Access client lan from server side RT-AC88U OpenVPN

[SystemF]

Hello guys! I have home pc connected to rt-ac88u (stock latest firmware) with lan subnet 192.168.199.0/24,
Set up an openvpn server in the router with subnet 10.222.33.0/24. When connect the client to rt-ac88u 172.16.100.112/24 with subnet 172.16.100.0/24 to i want to be able to reach the client from server side (home pc). I have tried numrios of things nothing seem to work. Read few topics here, in openvpn forum, i see its posibble wit Merlink Firmware, but with Asus stock?
Posting screenshots


p.s. Also tried with clien-client option no luck either.

Update: I’m able to access the server’s LAN from a client but not vice versa.

 

[somms]

TAP

 

[SystemF]

Thanks! My client is in office invoirment and other folks respond in the thread recomended to avoid it.
Do I have any other alternatives?

I suggest you don't do this if you can possibly avoid it. You haven't gone into any detail about where you are situated, but it sounds like you are in an office environment. The problem with TAP is that it creates an Ethernet bridge between your local network and the remote one. This assumes complete trust in the remote network (which the local administrators probably don't have) and can also disrupt traffic on the local network if not properly setup.

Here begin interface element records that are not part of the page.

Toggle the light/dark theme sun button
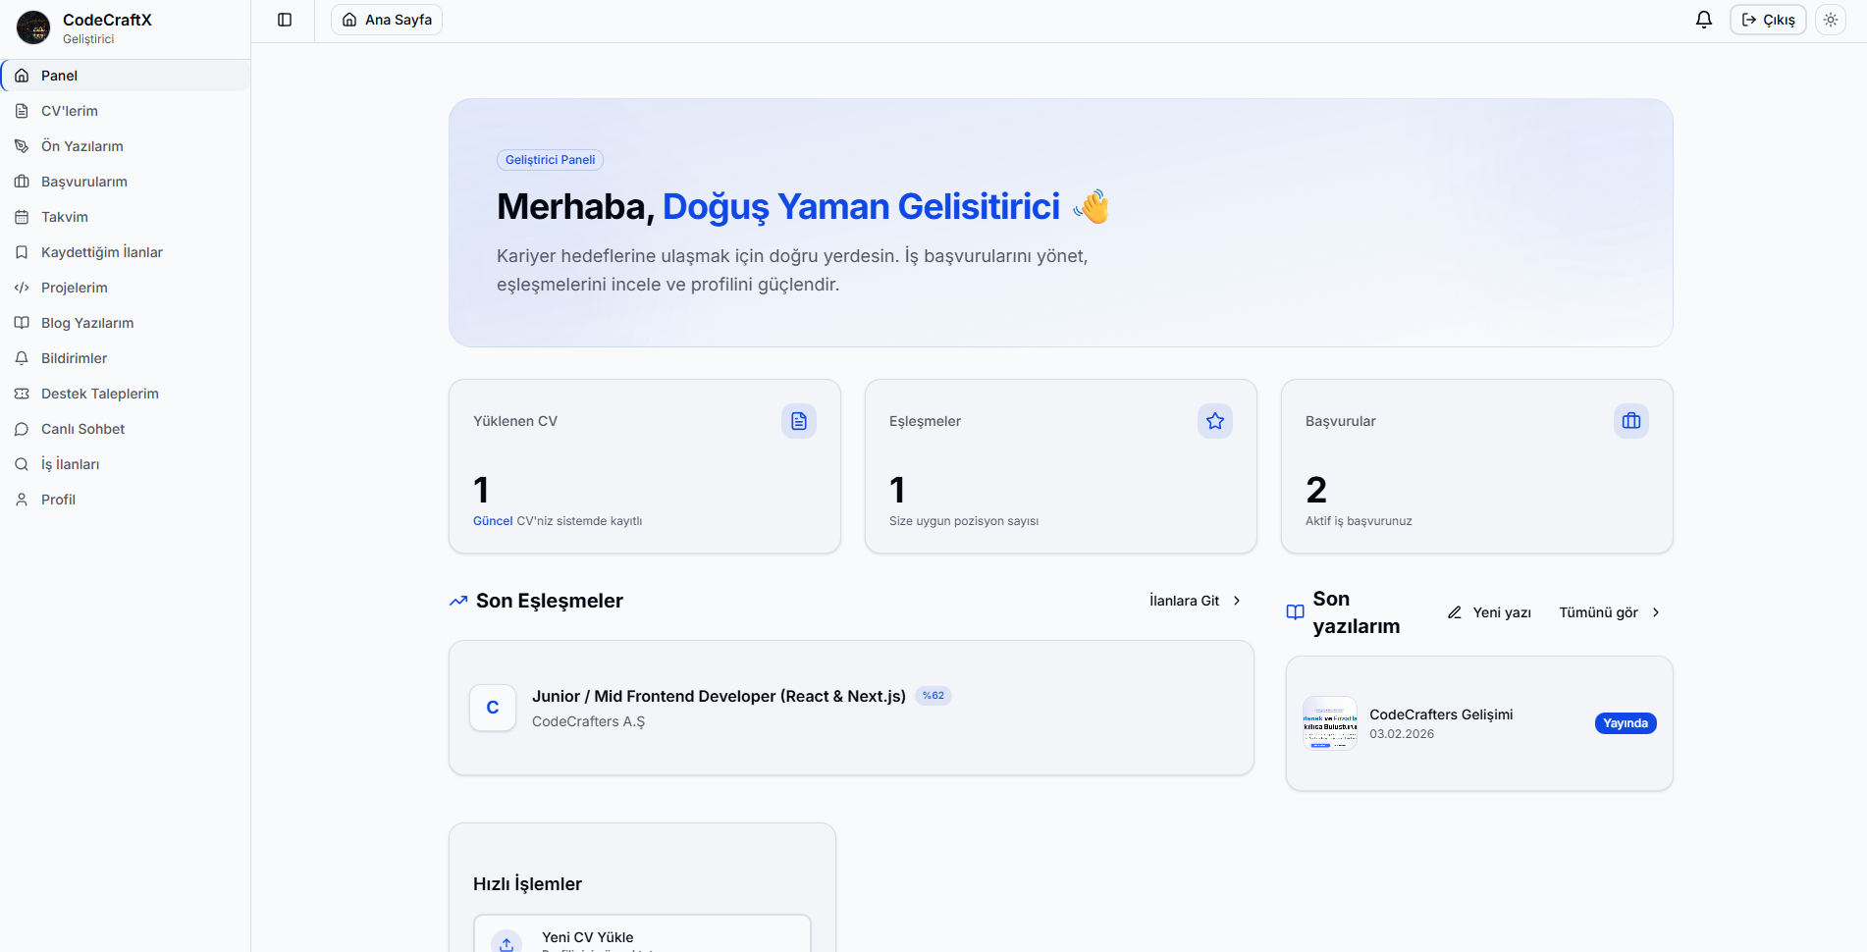This screenshot has height=952, width=1867. [1831, 20]
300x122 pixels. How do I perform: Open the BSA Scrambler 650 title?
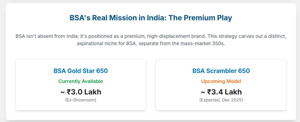click(221, 71)
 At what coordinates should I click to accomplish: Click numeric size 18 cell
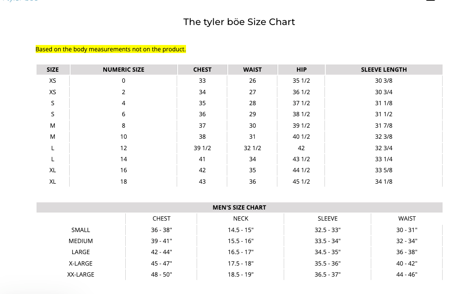pyautogui.click(x=123, y=182)
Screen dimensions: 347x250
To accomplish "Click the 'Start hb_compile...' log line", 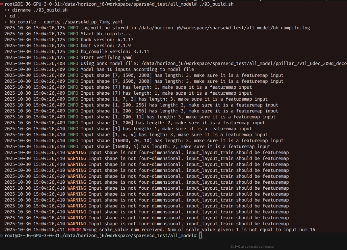I will coord(106,34).
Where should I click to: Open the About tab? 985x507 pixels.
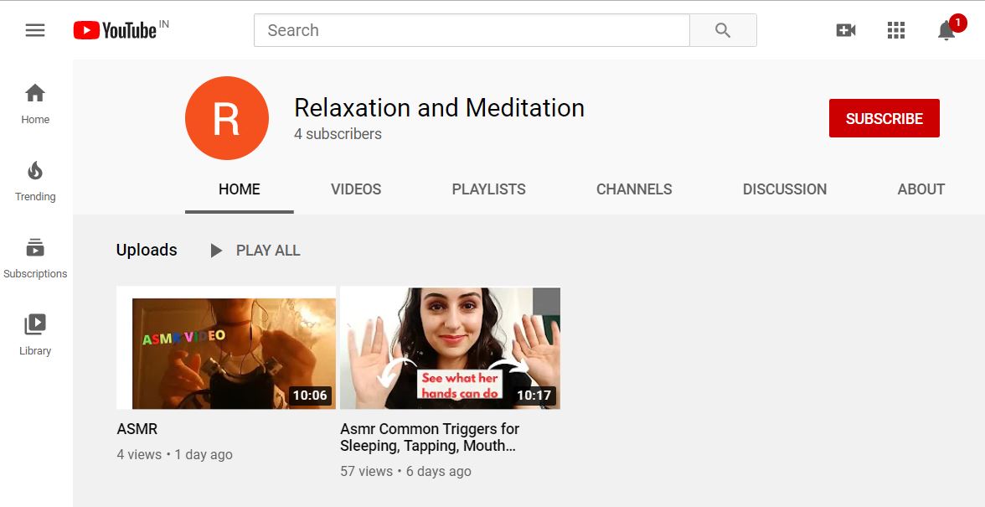[x=921, y=189]
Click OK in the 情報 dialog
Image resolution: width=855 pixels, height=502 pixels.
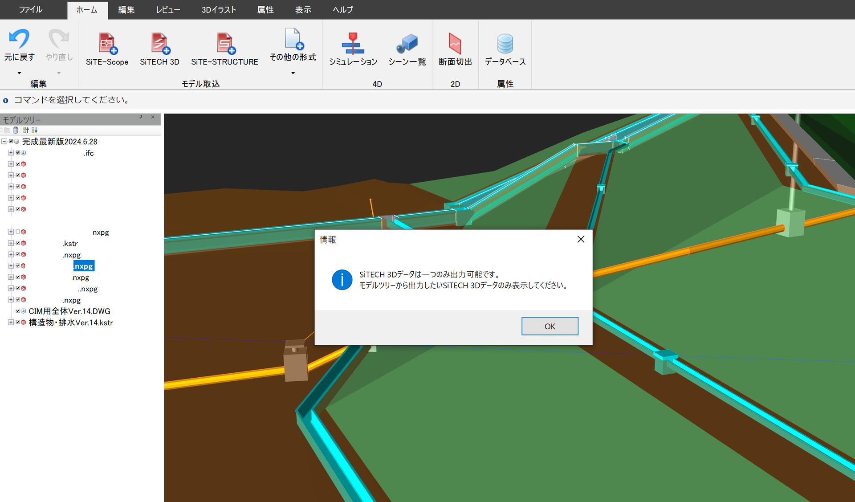tap(550, 326)
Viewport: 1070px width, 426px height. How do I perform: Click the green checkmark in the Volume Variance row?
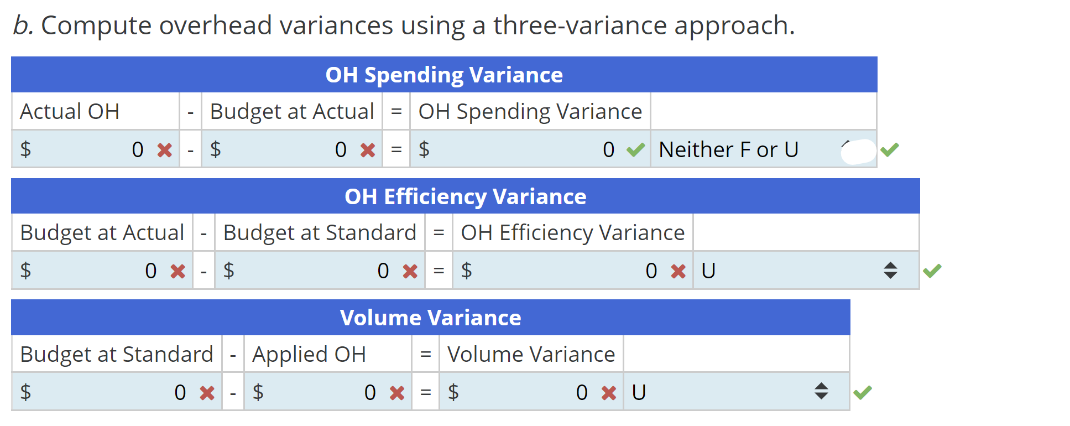tap(864, 392)
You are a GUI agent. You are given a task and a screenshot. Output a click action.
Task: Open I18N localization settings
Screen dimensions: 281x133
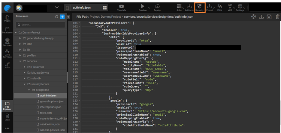(219, 7)
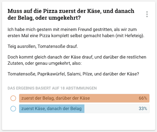Image resolution: width=157 pixels, height=132 pixels.
Task: Click the paragraph starting 'Ich habe mich gestern'
Action: click(76, 33)
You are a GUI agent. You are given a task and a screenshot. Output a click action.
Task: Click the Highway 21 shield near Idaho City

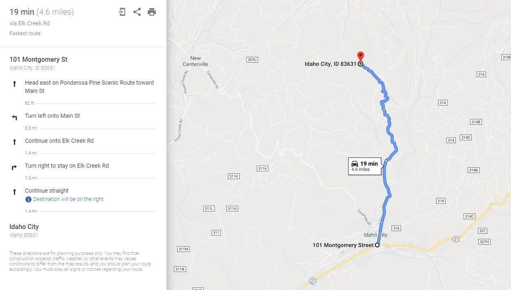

The same problems can of course occur with TUN connections but are less likely because of the separation of subnets.

 

[eibgrad]

Those warnings about using a bridged OpenVPN (tap) configuration are primarily directed at those looking to remotely access their workplace's OpenVPN server. You typically do NOT want to use a bridged OpenVPN in that situation since it allows total and complete access to the remote network, as if you were located physically at the remote site (i.e., no firewall)! Workplace admins typically don't allow this for the obvious security concerns it creates, and instead prefer routed OpenVPN (tun) tunnels, so they can still incorporate a firewall between the OpenVPN client and workplace network.

But your situation is different. It's YOUR home network that's being exposed, not the workplace. And that may change the calculus when it comes to deciding if this is or isn't a good option.

You *might* have your own similar security concerns when it comes to a bridged OpenVPN tunnel. It's something you have to consider. Should you lose control of the OpenVPN client for any reason, then you too would have your entire network exposed to potentially unauthorized users. At least until you disabled your OpenVPN server. But if you can live w/ a bridged OpenVPN tunnel knowing the risks, then it does make things a lot easier. And it should work w/ the OEM firmware.

That's not to say you couldn't use a routed OpenVPN (tun) tunnel. But that requires additional steps. And it's something I explain in the following post.

https://www.snbforums.com/threads/h...the-server-side-of-openvpn.46680/#post-411676

But even that assumes that you at least have Merlin. Using stock/OEM firmware, it's unlikely to give you the same low-level access necessary to configure a site-to-site tunnel (which is effectively what you're asking for). Merlin also makes this a bit easier to setup since it has a "Manage Client-Side Options" section that automatically configures a CCD directory and iroute directive for specific clients.